Temperatures  Period 
Room Temperature  1 week 
Refrigerated (2-8 ⁰C)  1 week 

 

Use: 

Potassium is one of the major electrolytes found primarily inside of cells. It plays a significant role in maintaining water balance inside the cells, and in functions of nervous tissue and heart and muscle contraction. 

Potassium levels are used to evaluate electrolyte balance; followed patients on diuretic therapy and with renal diseases, particularly salt-losing nephropathy; evaluate patients being treated for acidosis; prevent cardiac arrhythmias; evaluate alcoholism with delirium tremens; evaluate and treat ketoacidosis in diabetes mellitus; evaluate acid-base balance, water balance; manage intravenous therapy; evaluate anion gap; evaluate muscular weakness, leukemia, diseases of the gastrointestinal tract including laxative abuse, large villous adenomas, emesis, fistulas and tube drainage; detect, diagnose, and manage mineral corticoid excess (primary aldosteronism, Cushing syndrome, tumor with ectopic ACTH production, some cases of congenital adrenal hyperplasia); licorice ingestion.

Clinical Significance: 

Pottasium is increased in oliguria, anuria, urinary obstruction, renal failure due to shock (decreased removal of potassium), and renal tubular acidosis.
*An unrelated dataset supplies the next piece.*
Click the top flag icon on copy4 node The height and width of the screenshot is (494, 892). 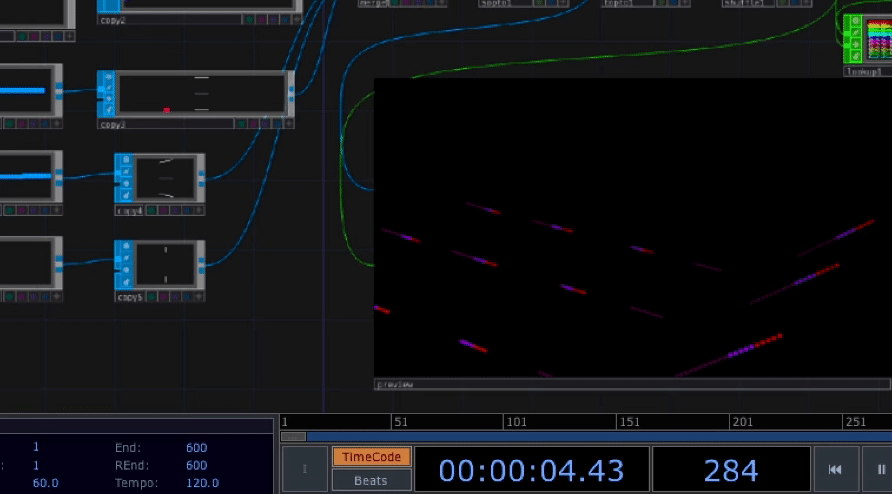[125, 160]
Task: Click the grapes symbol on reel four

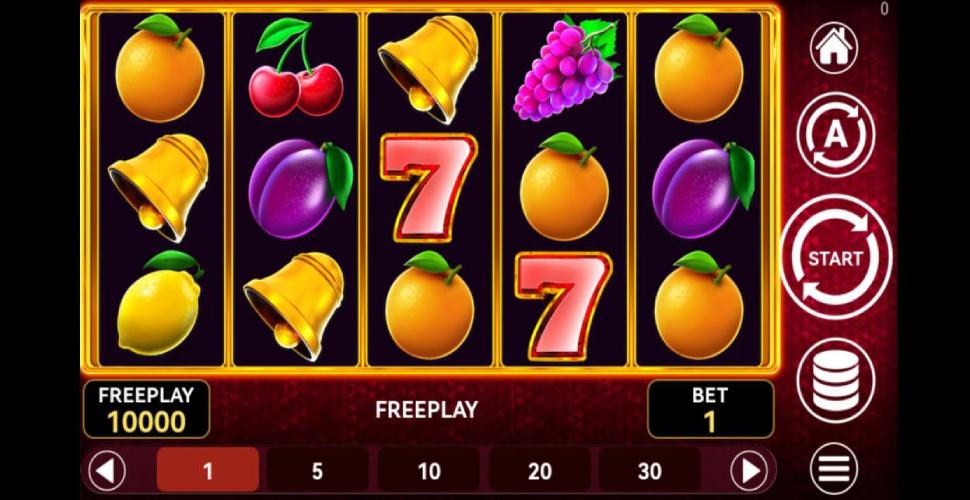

Potassium is decreased in three ways: • Inadequate intake • Excessive loss due to diarrhea or vomiting or decreased reabsorption due to increased secretion of mineralocorticosteroids • Movement into the cell as occurs with conditions causing alkalosis

 

Causes for Rejection: 

Hemolysis; improper labeling 

Interfering Substances:  Samples exposed to Benzalkonium salts present in certain blood catheter devices will cause falsely elevated potassium measurements.

Citrate at a test concentration of 52.9 mmol/L decreases potassium by 0.6 mmol/L.